Yeah, I question that what was needed was actually done. I'll assume that you have a smart meter, and they just read some parameters remotely. Somewhere, I can't find it now, I saved off details that I found on the Landis+Gyr AXR-SD smart meter right after our neighborhood was all changed to smart meters some years ago.
Ours scrolls through numbers on its LCD, peak kW that I see in your printout is one of them, that is just the maximum ever recorded load from the house since meter installation or meter reset. Our meter quit sending out its signal earlier this year. I sure didn't know it did, but the scanning system detected it as no report for a long enough time, and a guy was sent out to swap out our meter. He programmed the then-present kWhr reading of the old meter into the new meter, and verified that it could be read remotely. I verified that both L1 and L2 were active (check that a 240v load works, like cooktop or pool pump motor) before he left. After he left, the peak kW peak detector reading was low, just the load on in the house at the moment. I checked back when I remembered a few days later, it was back up to the old peak load reading, as all A/Cs had run with pool pump, etc. to get peak demand back up there.

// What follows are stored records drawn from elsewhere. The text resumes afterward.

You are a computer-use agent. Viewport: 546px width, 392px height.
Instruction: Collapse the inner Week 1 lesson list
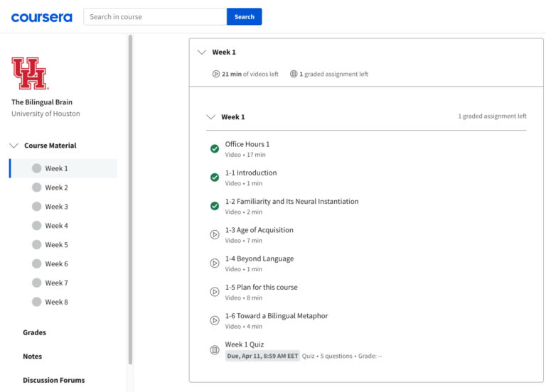click(210, 117)
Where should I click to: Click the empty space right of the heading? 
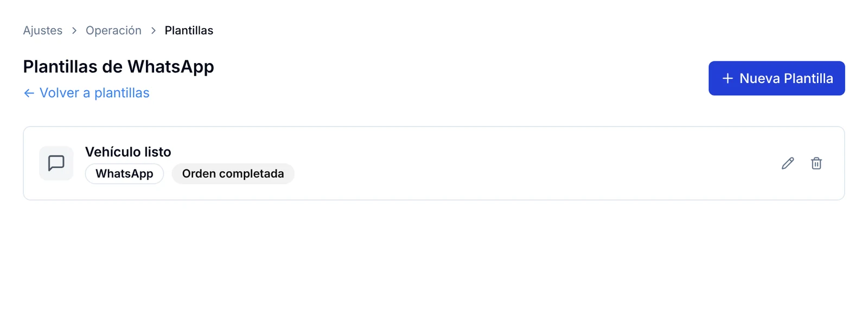pos(461,71)
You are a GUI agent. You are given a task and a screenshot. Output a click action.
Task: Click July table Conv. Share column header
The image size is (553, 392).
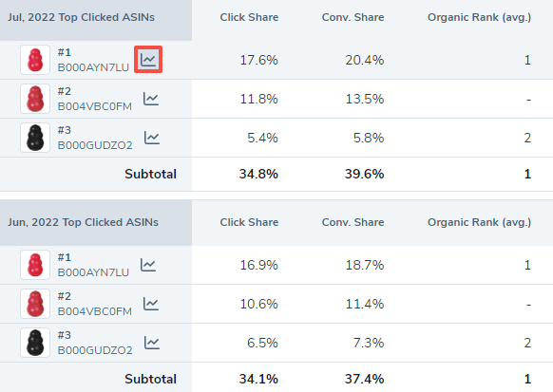[353, 17]
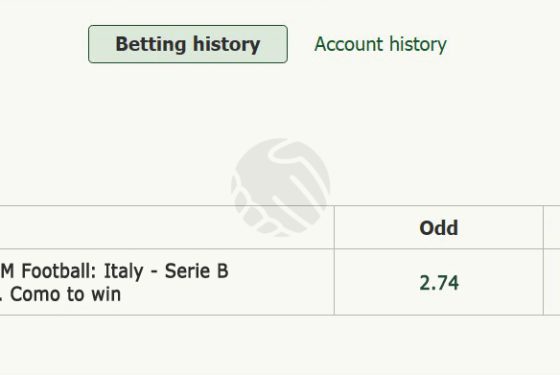This screenshot has width=560, height=375.
Task: Click the 2.74 odd value
Action: point(439,283)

To do the load test that was done on mine, requires someone to come out with the load box (dummy load), and really load your service, to see how much voltage droop there is under a very heavy load. Just measuring voltage remotely isn't going to do that. They can't remotely load your service.

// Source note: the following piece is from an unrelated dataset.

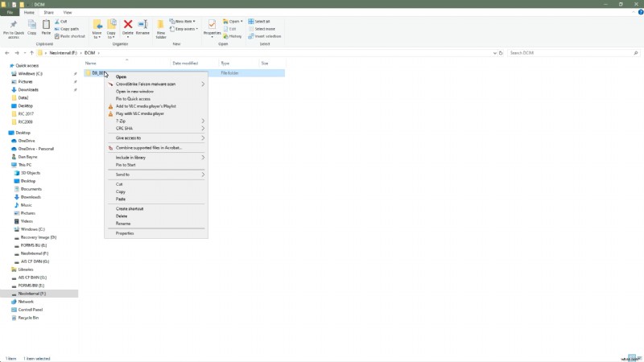644x362 pixels.
Task: Select Properties in the context menu
Action: pyautogui.click(x=125, y=232)
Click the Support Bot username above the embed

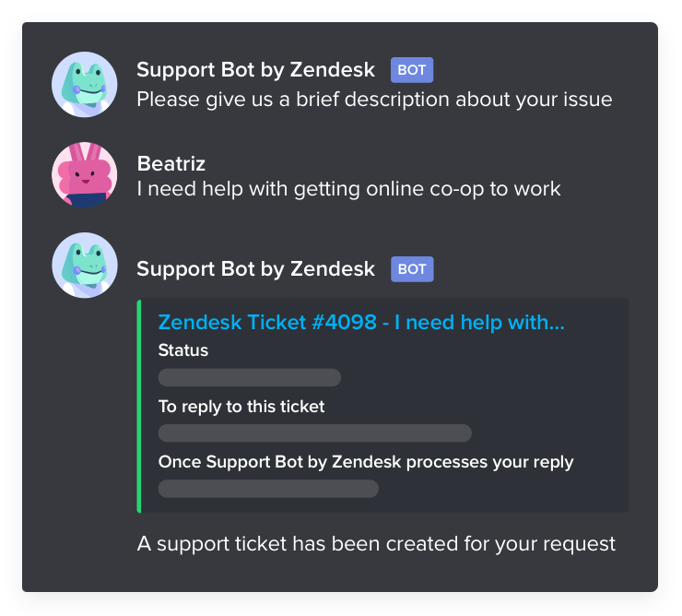[x=256, y=268]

Just a note to others, many smart meters, mine included, have the ability to remotely disconnect service, and to set up a power-monitoring/power limiting scheme for people who don't pay their bills. The Landis+Gyr with a -SD model name suffix is for "Service Disconnect". A recalcitrant customer can be warned and then their power limited to just a light load, say like a refrig and a couple lights, customer uses anything more than that, the meter measures it, the scanning system see's it, sends the service disconnect command, and customer is without power. A few time of that I guess pokes the customer to paying their bill. If not, then meter is commanded to service disconnect, and until customer pays all the bills, or a big deposit and agrees to a monitored payment plan, no power for you! No need to send anyone out to the site.